***** Information provided

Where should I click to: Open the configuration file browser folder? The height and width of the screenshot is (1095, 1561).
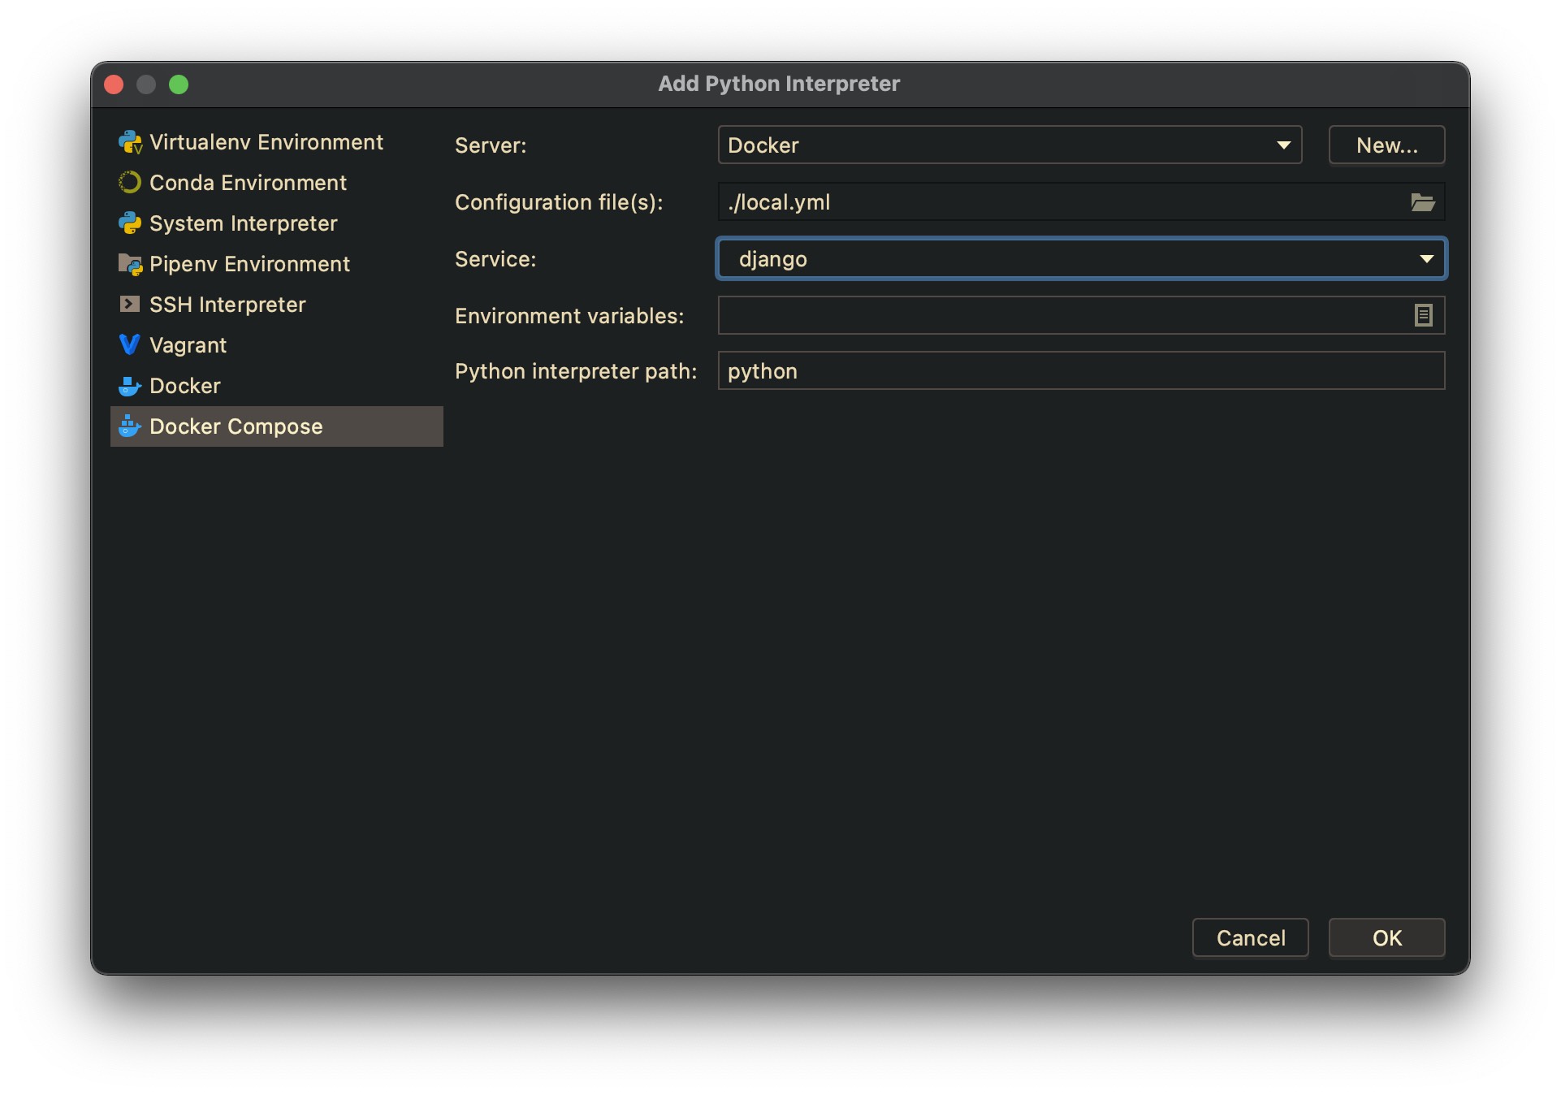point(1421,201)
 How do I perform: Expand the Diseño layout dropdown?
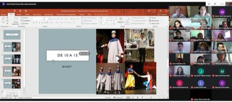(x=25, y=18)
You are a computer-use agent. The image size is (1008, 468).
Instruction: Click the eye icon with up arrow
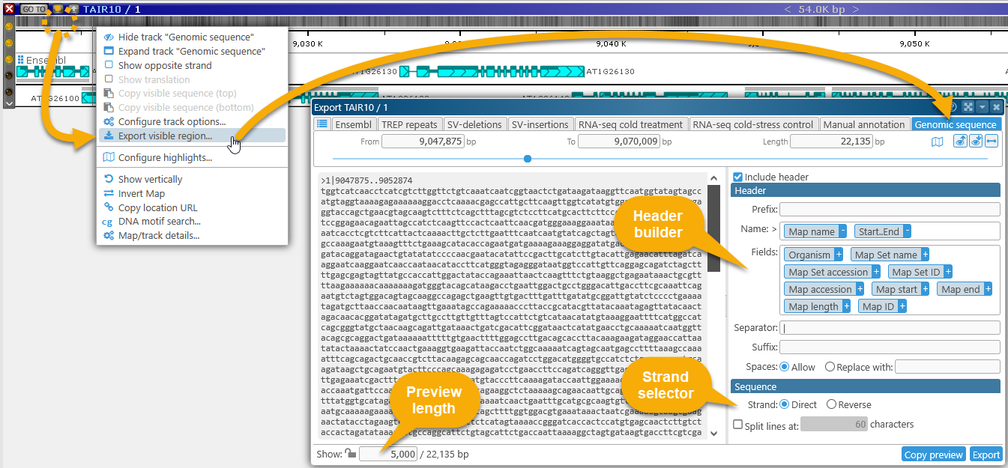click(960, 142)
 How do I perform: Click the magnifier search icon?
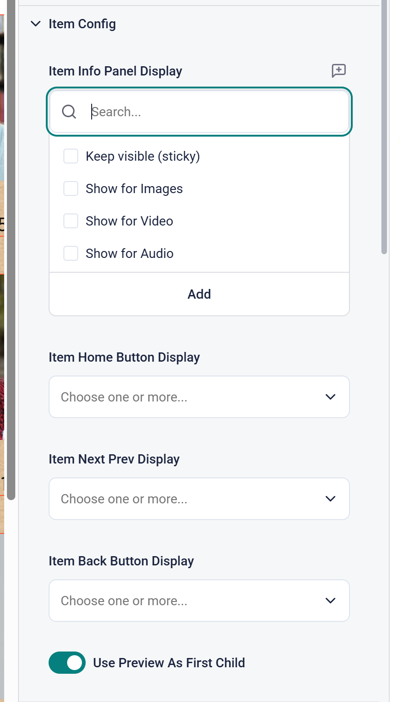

**********

Assignment:
Set down only the lines running from the line with "How do I perform: Expand" to the end of the entries, inclusive; omit every picture.

Exercise result:
 How do I perform: Expand the Diseño layout dropdown?
(x=25, y=18)
You are a computer-use agent. The image size is (1008, 468).
Instruction: Click the eye icon with up arrow
click(960, 142)
 How do I perform: Click the magnifier search icon?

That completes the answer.